Zahlen des Jahres: Infografik 2016

2016 hat mit einigen wichtigen Zahlen und Fakten aufgewartet. Manches war die Fortführung eines Trends, anderes kam überraschend. Klar ist: Was die sozialen Verhältnisse und Arbeitsbedingungen angeht, sah es im vergangenen Jahr nicht gerade rosig aus. Wir haben die wichtigsten Zahlen in einer Infografik zusammengefasst.


Die Themen des Jahres im Überblick:

Einkommensungleichheit erreicht Höchststand

Die Einkommensverteilung in Deutschland wird undurchlässiger. Arme Menschen bleiben häufiger dauerhaft arm, während sehr reiche sich zunehmend sicher sein können, ihre Einkommensvorteile auf Dauer zu behalten. So schafft es die Hälfte der Armen nicht, innerhalb von fünf Jahren aus der Armut herauszukommen – deutlich mehr als noch in den 1990er Jahren.
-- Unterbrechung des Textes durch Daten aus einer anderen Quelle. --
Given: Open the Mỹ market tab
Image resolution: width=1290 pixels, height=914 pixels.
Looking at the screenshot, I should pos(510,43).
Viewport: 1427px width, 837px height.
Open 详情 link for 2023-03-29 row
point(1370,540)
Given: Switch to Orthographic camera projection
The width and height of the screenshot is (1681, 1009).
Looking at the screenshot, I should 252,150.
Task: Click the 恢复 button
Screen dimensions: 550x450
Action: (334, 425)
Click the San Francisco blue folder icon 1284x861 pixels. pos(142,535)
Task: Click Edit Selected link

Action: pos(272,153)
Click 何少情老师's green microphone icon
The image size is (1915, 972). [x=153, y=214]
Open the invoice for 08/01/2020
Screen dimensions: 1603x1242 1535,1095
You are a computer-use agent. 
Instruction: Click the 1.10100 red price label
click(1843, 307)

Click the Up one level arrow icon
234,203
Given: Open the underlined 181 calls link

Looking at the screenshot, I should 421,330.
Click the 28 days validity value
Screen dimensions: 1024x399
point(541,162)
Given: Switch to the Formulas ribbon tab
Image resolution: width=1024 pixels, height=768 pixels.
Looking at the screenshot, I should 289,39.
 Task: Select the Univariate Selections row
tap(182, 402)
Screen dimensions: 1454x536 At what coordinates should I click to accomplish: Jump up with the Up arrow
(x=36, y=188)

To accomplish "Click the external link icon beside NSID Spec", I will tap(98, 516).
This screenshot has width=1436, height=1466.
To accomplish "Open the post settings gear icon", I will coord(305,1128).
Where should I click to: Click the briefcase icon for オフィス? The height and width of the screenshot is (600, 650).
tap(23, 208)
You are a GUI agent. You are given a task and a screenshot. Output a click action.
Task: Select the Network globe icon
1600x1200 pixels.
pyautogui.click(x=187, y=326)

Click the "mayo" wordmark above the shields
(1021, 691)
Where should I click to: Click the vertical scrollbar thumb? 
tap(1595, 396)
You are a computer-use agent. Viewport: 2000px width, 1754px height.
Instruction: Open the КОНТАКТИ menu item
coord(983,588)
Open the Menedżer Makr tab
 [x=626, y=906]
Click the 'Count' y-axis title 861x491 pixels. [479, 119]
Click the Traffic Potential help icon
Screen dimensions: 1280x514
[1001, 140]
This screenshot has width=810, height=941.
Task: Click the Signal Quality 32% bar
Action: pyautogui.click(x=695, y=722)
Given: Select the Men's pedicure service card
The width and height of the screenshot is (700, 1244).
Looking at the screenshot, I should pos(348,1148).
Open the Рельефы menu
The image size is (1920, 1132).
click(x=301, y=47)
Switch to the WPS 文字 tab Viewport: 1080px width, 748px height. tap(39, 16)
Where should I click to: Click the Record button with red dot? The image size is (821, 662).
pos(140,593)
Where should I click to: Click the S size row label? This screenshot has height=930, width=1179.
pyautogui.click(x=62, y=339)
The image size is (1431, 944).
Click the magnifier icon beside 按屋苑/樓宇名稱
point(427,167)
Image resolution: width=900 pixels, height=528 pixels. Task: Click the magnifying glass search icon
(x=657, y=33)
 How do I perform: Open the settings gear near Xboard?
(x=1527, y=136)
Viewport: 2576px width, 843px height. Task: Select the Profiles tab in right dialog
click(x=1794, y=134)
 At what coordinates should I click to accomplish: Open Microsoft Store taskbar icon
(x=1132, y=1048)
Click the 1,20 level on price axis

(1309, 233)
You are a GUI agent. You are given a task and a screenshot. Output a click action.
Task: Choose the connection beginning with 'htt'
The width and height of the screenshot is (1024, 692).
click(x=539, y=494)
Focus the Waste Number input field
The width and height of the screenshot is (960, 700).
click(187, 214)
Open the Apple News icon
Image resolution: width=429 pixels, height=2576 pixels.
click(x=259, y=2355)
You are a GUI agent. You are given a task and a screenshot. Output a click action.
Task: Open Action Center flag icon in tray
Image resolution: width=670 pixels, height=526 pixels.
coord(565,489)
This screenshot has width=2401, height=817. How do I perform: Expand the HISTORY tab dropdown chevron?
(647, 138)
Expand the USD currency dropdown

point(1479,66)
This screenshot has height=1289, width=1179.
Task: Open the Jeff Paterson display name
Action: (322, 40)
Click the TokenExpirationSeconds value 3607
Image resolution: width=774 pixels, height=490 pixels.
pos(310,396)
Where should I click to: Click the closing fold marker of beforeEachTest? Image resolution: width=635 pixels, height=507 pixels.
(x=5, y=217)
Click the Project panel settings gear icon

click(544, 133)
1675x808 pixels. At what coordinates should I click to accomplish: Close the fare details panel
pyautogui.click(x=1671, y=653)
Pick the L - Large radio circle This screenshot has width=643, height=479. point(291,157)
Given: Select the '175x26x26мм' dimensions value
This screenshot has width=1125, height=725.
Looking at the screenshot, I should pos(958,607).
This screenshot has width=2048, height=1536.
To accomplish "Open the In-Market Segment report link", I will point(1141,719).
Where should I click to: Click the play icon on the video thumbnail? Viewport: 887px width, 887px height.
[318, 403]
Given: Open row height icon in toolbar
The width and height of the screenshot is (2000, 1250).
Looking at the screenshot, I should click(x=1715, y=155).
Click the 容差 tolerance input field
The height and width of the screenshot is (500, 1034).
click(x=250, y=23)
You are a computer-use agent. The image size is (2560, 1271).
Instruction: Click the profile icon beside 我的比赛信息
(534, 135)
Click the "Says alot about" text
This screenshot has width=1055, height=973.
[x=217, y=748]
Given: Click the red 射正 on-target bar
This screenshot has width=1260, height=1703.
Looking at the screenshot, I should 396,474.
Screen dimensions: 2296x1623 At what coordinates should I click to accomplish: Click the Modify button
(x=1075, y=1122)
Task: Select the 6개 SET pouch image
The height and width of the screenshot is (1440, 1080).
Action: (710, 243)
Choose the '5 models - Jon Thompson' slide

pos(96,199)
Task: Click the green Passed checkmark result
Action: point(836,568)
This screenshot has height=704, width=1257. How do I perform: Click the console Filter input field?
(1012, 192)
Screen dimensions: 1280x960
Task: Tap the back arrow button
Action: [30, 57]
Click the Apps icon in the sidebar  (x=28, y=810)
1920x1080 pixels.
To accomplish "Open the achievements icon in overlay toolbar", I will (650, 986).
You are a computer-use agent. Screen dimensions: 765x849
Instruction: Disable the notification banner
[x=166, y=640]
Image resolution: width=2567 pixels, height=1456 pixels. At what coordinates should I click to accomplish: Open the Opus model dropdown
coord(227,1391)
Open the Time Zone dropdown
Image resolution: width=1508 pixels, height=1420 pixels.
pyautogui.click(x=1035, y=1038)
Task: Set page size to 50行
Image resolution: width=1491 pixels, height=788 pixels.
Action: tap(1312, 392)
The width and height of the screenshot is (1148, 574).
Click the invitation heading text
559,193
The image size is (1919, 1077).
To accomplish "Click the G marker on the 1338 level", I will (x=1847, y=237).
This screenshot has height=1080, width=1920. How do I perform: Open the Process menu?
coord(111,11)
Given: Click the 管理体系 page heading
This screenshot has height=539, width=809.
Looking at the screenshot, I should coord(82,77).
Sozialer Aufstieg wird seltener

Die Reichen in Deutschland können sich ihrer privilegierten Position immer sicherer sein. Wer hingegen arm ist, für den wird es schwieriger, aus der Armut herauszukommen. Im internationalen Vergleich zeigt sich: In kaum einem anderen Land hängen die Chancen so stark von der Herkunft ab wie hierzulande.

Altersarmut nimmt zu

Laut Statistischem Bundesamt lebten im Dezember 2015 rund 536.000 Senioren am Existenzminimum. Zu den Risikogruppen für Altersarmut gehören familienorientierte Frauen, Selbstständige, Zuwanderer und Ostdeutsche, die zur Wende zwischen 40 und 50 Jahre alt waren. In den kommenden Jahren werden Menschen mit langjähriger prekärer Beschäftigung und Geringverdiener im Allgemeinen zunehmend von Altersarmut betroffen sein.

Crowd Worker

Der überwiegende Teil der Crowd Worker ist laut einer Studie gut ausgebildet – knapp die Hälfte hat einen Hochschulabschluss. Trotzdem: Das Lohnniveau ist niedrig. Etwa 70 Prozent verdienen weniger als 500 Euro im Monat, nach Abzug der Gebühren der Plattformen, aber vor Steuern.

Digitalisierung wird zur Belastung

Die Digitalisierung verändert den Arbeitsalltag. Einerseits wird die Arbeit durch unterstützende Robotik oder Software leichter. Andererseits werden die Arbeitsinhalte komplexer und die Anforderungen steigen. Fast die Hälfte aller Beschäftigten findet, dass die Arbeitsbelastung durch die Digitalisierung eher gestiegen ist.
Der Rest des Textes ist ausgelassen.